West Best
Arrest GVEA, 4 mei 2005, zaak T-22/04. Reemark tegen OHIM/Bluenet. Oppositie o.g.v. ouder nationaal Duits merk WEST tegen CTM aanvraag voor het woordmerk WESTLIFE (inderdaad, van de boyband). Aardige uitspraak, vooral omdat het OHIM vanaf nu gewoon bezwaar mag maken tegen zijn eigen beslissingen.
"Anders dan het BHIM in zijn memorie van antwoord stelt, volgt uit de rechtspraak niet dat het BHIM tot verwerping van een beroep tegen een beslissing van een van zijn kamers van beroep dient te concluderen...Het BHIM kan dus, zonder het voorwerp van het geding te wijzigen, concluderen tot toewijzing van de vordering van één van de andere partijen, naar zijn keuze, en argumenten voordragen tot staving van de door die partij aangevoerde middelen. Daarentegen kan het niet autonoom de vernietiging vorderen of middelen tot vernietiging voordragen die niet door de andere partijen zijn aangevoerd."
De jongens van Westlife komen er minder goed af. De oppositie tegen hun CTM wordt toegewezen. GvEA merkt o.a. op dat combinaties beschouwd kunnen worden als een variant. "Anderzijds moet worden vastgesteld dat het bestaan van het oudere merk West bij het relevante publiek een associatie zou kunnen hebben teweeggebracht tussen dit woord en de door de eigenaar van het merk verkochte waren, zodat elk nieuw merk bestaande uit dit woord in combinatie met een ander woord het gevaar loopt te worden beschouwd als een variant op het oudere merk. Derhalve zij opgemerkt, dat het relevante publiek zou kunnen menen dat de onder het merk Westlife verkochte waren en diensten dezelfde herkomst hebben als die welke onder het merk West worden verkocht, of dat er ten minste een economische band bestaat." Lees arrest.
Arrest GvEA, 4 mei 2005, zaak T-359/02. Chum tegen OHIM+Star TV. Oppositiezaak. Oudere IR beeldmerk Star TV tegen CTM aanvraag voor het woordmerk Star TV. GVeA wijst oppositie toe.

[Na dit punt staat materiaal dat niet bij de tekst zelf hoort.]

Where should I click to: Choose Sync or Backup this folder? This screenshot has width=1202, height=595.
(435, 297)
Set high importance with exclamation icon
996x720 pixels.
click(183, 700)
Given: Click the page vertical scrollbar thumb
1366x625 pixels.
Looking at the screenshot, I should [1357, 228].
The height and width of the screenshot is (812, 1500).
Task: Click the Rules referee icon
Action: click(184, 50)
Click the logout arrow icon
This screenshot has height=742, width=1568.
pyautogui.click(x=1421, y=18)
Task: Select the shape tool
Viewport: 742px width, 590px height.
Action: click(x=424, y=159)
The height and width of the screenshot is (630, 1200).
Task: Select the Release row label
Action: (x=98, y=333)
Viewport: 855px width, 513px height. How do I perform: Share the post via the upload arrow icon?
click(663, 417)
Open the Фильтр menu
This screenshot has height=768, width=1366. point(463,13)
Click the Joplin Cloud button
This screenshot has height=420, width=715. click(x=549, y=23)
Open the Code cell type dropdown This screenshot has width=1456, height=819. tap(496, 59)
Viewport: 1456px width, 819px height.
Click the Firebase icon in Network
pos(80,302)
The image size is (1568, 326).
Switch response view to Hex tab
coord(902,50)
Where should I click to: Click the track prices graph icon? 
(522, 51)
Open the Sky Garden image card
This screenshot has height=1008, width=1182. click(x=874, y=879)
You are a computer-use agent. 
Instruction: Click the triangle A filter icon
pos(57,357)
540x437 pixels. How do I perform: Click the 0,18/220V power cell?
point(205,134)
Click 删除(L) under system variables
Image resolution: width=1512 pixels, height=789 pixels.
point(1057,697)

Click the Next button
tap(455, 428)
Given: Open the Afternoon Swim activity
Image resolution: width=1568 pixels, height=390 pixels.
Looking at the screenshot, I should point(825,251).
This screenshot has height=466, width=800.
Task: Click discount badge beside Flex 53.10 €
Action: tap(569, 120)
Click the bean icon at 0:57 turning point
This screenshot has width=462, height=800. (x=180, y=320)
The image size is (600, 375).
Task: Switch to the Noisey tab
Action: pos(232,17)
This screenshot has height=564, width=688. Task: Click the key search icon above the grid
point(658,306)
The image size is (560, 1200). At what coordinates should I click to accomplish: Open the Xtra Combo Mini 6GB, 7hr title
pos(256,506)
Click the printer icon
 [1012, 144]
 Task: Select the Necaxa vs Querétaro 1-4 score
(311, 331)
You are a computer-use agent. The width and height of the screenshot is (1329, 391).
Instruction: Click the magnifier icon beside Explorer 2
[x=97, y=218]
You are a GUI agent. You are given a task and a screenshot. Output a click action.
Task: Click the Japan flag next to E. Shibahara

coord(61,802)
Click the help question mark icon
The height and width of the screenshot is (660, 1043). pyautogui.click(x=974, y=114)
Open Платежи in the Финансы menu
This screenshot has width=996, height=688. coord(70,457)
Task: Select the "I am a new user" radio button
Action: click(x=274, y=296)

De NOS eist via het Commissariaat voor de Media dat zij alsnog beelden van het eredivisievoetbal mag uitzenden. Die uitzendrechten zijn in december door de gezamenlijke voetbalclubs verkocht aan Talpa, het mediabedrijf van John de Mol. De NRC bericht dat de NOS volgens de CvdM een beroep doet op het voorkeursrecht dat is vastgelegd in de Mediawet en verschillende verwante besluiten. Daarin staat dat de NOS in staat moet worden gesteld actuele sportverslaggeving te verzorgen van beker- en competitievoetbal. Hoe dat recht precies geïnterpreteerd moet worden, is nog niet duidelijk, aldus woordvoerder Bijvank van het commissariaat. Klinkt boeiend. Wat zou het worden, een nieuwsexceptie, een visueel citaatrecht of een auteursrechtelijke dwanglicentie?